There are 30 groups of ten members each in the village.

Gracamma’s group has borrowed Rs 1.5 lakh and she has got Rs 15,000. She has bought a buffalo and now she sells milk to the collection centre. Her earnings are Rs 60 daily. She says her Suguna group is doing well and is getting ready for the next loan as they are about to finish repaying at the end of the 18-month period.

The beauty of the programme is that the loans keep coming, says CEO Vijay Kumar. The women couldn’t agree with him more. There is pressure to pay on time from women group federations, or samakhyas, at village, block and district levels as that makes them eligible for a chunk of the subsidy money.

“Why should you believe that giving a small amount once would eliminate poverty?,” He asks. The money for the programme comes from state and central funds besides a small component of aid from the World Bank. It has got Rs 1,500 crore from the World Bank since 2001 and there is about Rs 200 crore from the Centre and about Rs 30 crore from the state. An interest subsidy provided by the government comes to another Rs 250 crore.

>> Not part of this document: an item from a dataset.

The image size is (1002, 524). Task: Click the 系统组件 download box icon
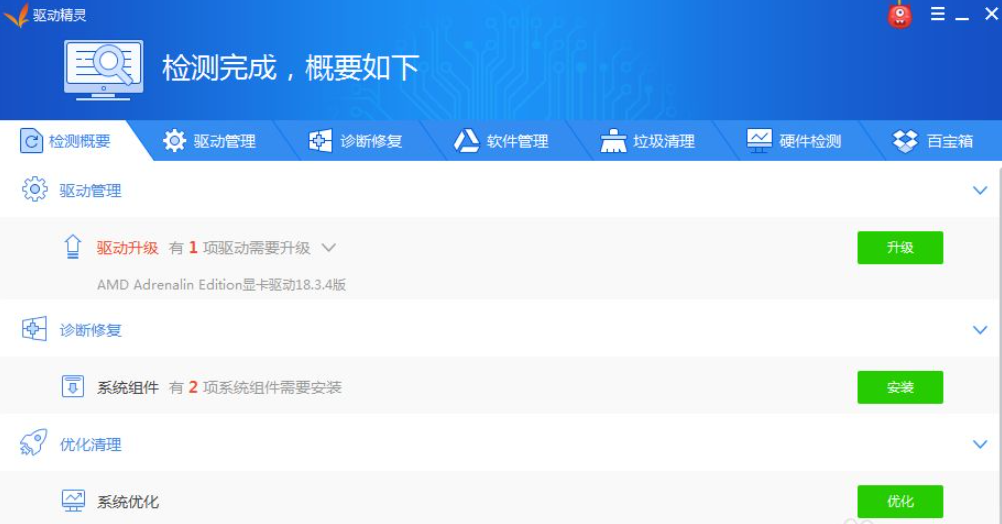72,387
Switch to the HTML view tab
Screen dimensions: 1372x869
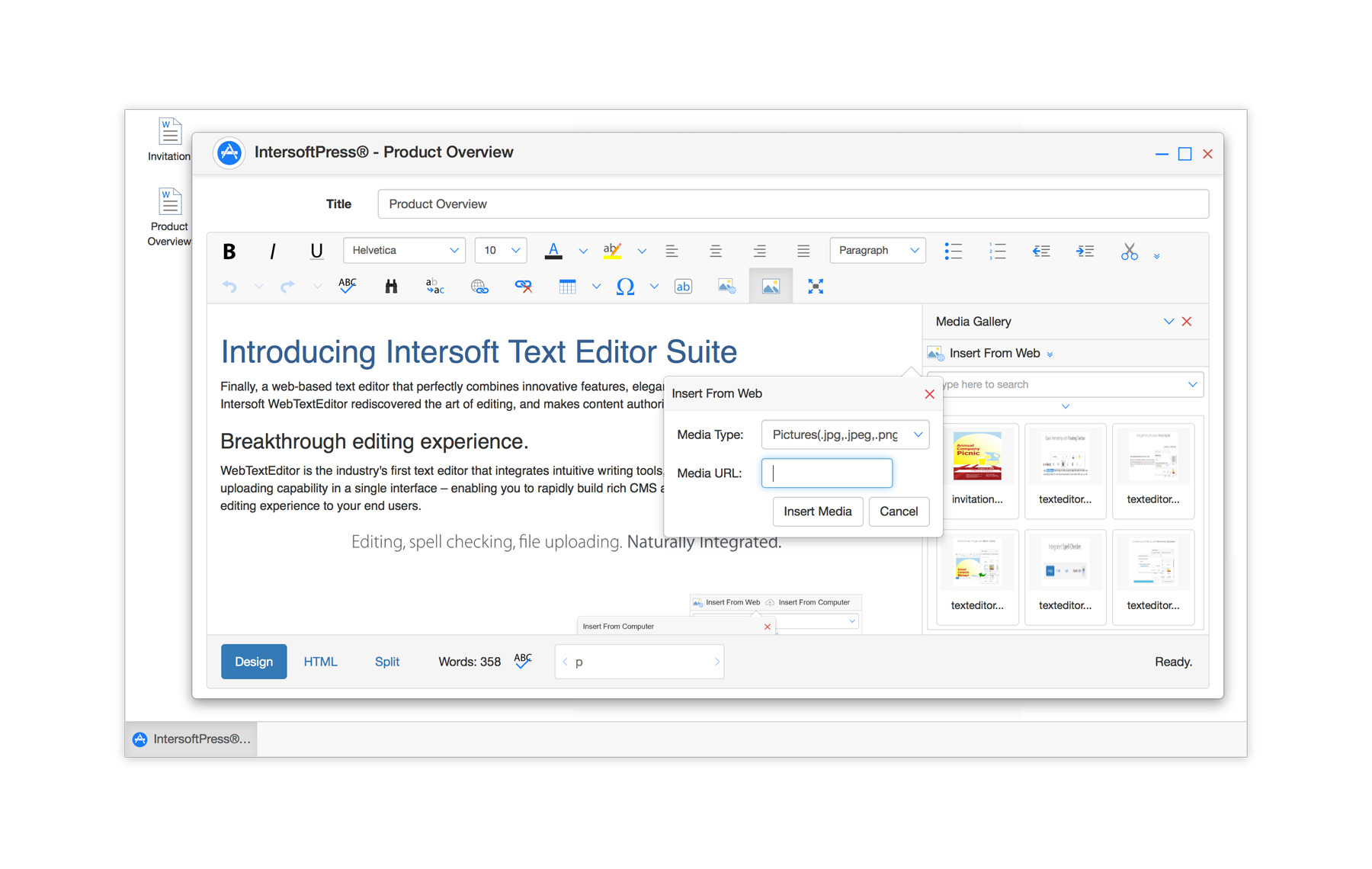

Kumar is now busy sending village workers to Bihar and Uttar Pradesh to train women groups there.

SERP’s programme has been renamed with each new government. It was called Velugu, or glow of light, in the earlier regime. Now, it is called Indira Kranti Patham. What has been common to the programme are the officials heading it.

In the 75 villages in Kalla mandal, 40,000 women are part of SHGs. Nagamani, a scheduled caste woman who traditionally sells bangles and combs in villages, has taken Rs 20,000 a second time while her group has taken Rs 2 lakh.

Some fear the groups are going to kill MFIs. Others say this is a bubble sustained by the presence of the two people who have been heading it for a decade. Others feel the moment the World Bank aid ends, it would die a natural death.

But Kumar says the system is built on a sustainable tie-up with banks, which can’t get a bigger network of borrowers with such prompt re-payment. As for the threat to MFIs, he says the latter are there to make money from the poor while they are there to make the poor wealthier. Let them die.